Flag of Qatar - Photo courtesy of Flacker Photo Creative
CAIRO – 28 February 2018: The Arab quartet countries of Egypt, the UAE, Bahrain and Saudi Arabia issued a statement responding to the Qatari foreign minister’s speech at the United Nations Human Rights Council (UNHRC) on Wednesday, February 28.
The statement, titled “Right of Reply”, stated that Qatar once again sought to bring the Gulf-Arab diplomatic dispute to the UNHRC to be discussed as a huge diplomatic issue. “We believe that this crisis should be solved only through the Kuwaiti mediation. This is the best way of tackling and discussing the dispute’s reasons and consequences,” the statement read.
The four countries stressed that they still have comments on Doha’s behaviors against its neighbors. “The Qatari leaders still violate the international agreements, finance terrorists and back extremists,” the statement read. It concluded affirming that the quartet countries just want Doha to change its attitude and immediately stop backing terrorist groups.
On February 23, Saudi Foreign Minister Adel al-Jubeir said that Qatar is not how it presents itself to the international community. “It hides its dark side, which calls for and supports terrorism,” he added.
During his speech at the Foreign Relations Committee of the European Parliament, Jubeir addressed different issues, including Qatar, Iran and the Syrian crisis. He said that the Arab quartet only demands that Doha stop financing terrorism and stick to the Gulf and Arabian principles.

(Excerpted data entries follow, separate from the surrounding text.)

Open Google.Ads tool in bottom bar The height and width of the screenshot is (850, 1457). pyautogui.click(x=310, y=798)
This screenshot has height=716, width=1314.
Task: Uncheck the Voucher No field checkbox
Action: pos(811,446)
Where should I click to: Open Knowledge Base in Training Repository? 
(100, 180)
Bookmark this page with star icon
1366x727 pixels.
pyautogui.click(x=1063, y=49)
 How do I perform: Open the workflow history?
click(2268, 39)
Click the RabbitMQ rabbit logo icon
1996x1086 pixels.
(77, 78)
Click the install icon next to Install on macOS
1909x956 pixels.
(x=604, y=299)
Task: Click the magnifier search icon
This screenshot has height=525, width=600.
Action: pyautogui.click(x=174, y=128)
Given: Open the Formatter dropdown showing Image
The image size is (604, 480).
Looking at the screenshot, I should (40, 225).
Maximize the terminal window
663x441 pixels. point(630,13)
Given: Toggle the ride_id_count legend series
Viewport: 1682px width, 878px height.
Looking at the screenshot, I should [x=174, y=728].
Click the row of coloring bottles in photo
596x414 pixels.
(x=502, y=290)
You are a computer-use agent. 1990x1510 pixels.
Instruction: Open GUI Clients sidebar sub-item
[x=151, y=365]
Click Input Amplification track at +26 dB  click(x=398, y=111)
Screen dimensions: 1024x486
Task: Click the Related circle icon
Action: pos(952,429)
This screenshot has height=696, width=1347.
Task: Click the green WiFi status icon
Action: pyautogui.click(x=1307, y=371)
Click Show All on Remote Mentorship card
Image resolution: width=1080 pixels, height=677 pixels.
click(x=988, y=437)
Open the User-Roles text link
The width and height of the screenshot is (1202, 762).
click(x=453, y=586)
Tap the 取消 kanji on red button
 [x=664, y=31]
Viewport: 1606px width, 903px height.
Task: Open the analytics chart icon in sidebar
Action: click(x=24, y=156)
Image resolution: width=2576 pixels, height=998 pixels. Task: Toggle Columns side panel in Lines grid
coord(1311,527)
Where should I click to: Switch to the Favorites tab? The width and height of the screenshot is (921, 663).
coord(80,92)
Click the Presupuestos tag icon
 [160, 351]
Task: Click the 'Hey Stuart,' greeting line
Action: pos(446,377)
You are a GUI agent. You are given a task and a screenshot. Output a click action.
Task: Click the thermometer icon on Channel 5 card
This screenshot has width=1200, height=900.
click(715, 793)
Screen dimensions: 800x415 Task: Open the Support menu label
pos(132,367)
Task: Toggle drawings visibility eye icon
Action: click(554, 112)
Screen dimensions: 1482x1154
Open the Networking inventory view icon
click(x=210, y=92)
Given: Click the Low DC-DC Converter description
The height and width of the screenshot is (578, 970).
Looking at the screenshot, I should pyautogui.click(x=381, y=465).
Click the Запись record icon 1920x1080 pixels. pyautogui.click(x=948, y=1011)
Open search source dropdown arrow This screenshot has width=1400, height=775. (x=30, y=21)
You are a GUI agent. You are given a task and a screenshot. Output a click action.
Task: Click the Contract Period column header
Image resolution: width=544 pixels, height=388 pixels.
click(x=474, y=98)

On June 5, Qatar was hit by its biggest diplomatic crisis in years after multiple Arab nations, including Egypt, Saudi Arabia, the U.A.E. and Bahrain, cut diplomatic ties with Doha and imposed economic sanctions, accusing it of funding terrorism – a claim Qatar rejects. The Arab quartet halted all land, air and sea traffic to and from Qatar, and withdrew their diplomats and ambassadors from the country.
The Arab quartet issued 13 demands to Doha – then shortened to six principles – which included turning down the provocative voice of its news channel, Al-Jazeera; curbing relations with Iran; and not intervening in the domestic issues of Arab nations.
The demands were met by Doha's procrastination, which aborted all attempts to solve the dispute.